Wednesday, December 3, 2008

Analyzing TCP Disconnects On Linux Or Unix

Hey there,

To most users of Linux and/or Unix (or pretty much any other OS with networking capabilities), the most basic concepts of the TCP and UDP protocols are, at least, somewhat familiar. At the very worst, you've heard of them and, at the very best, you have an insanely detailed fingernail grip on everything TCP/UDP-protocol related and have probably written your own protocol by now so you won't have to deal with all this convention ;)

For the most part, everyone falls somewhere in between. One question that I get asked a lot (and used to ask a lot ;) has to do with the TCP protocol. More specifically, with how an established connection goes about graciously ending. And, if you haven't guessed, the reason the question gets asked so often is that, with all the different states a graceful TCP disconnect goes through, lots of folks (involved in troubleshooting) are curious as to whether the output they're pouring over is "good" or "bad." We'll pretend, for the remainder of this post that the world is black-and-white, cut-and-dry and everything makes sense (and works the way it should) all the time ;)

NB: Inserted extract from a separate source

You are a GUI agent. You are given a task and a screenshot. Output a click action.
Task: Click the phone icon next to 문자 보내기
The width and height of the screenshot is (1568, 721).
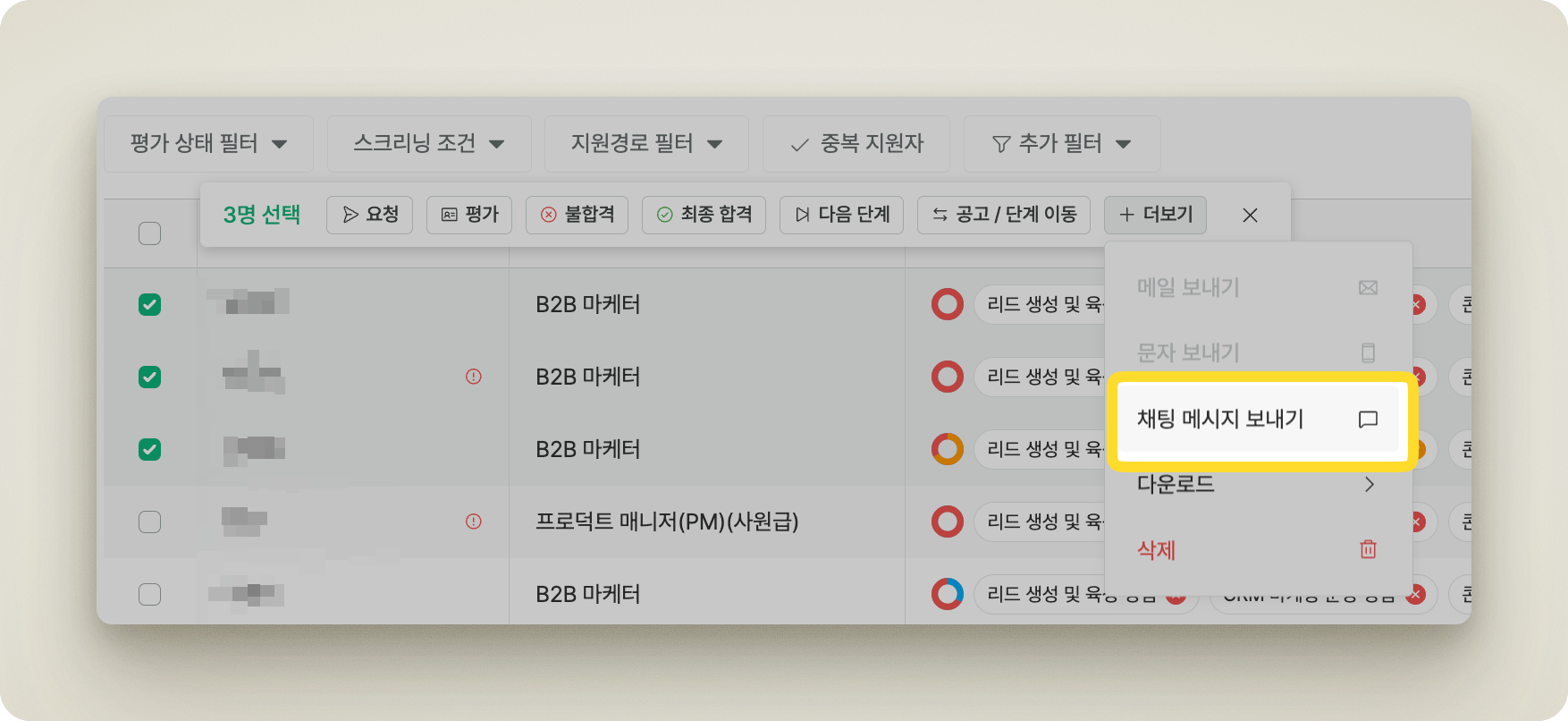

Since we've never actually covered this topic on this blog before, it makes the most sense (to me, anyway) to lay down the basics of a graceful TCP disconnect. If there's interest (On your end or mine ;), we may follow up with further posts that delve into more detail on the subject. This, of course, means that the typical sequence of events laid out below isn't necessarily how things are always going to go (there are slight differences between Active and Passive disconnects, for one of more than a few instances). For now, we'll stick to the nitty-gritty.

The gracious TCP disconnect, in as much order as I could make of it. The way it's "supposed" to work. This information is only as reliable as your circumstances :) Note that all examples for this post are from Solaris 10 and your explicit command names (like netstat) may vary or have slightly different arguments you need to pass them. Also, we'll note some ways that the TCP disconnect can occur that are technically correct, but "unlike" the step-by-step process listed below and generally big pains in the arse.

Also, and this point is so important I'm giving it its own line ;), it helps to remember that, although a proper TCP "connection" can only be established in one way (the infamous "Three Way Handshake"), the same is not true of a TCP "disconnect." TCP (Over Ethernet, to be precise) is duplexed, which means that it consists of two flows of data; one flowing in either direction simultaneously. Since all TCP requests have to be acknowledged (unless you're just pulling the plug ;) a TCP disconnect is a 4-Way process. Or, more correctly, a 4 "step" process.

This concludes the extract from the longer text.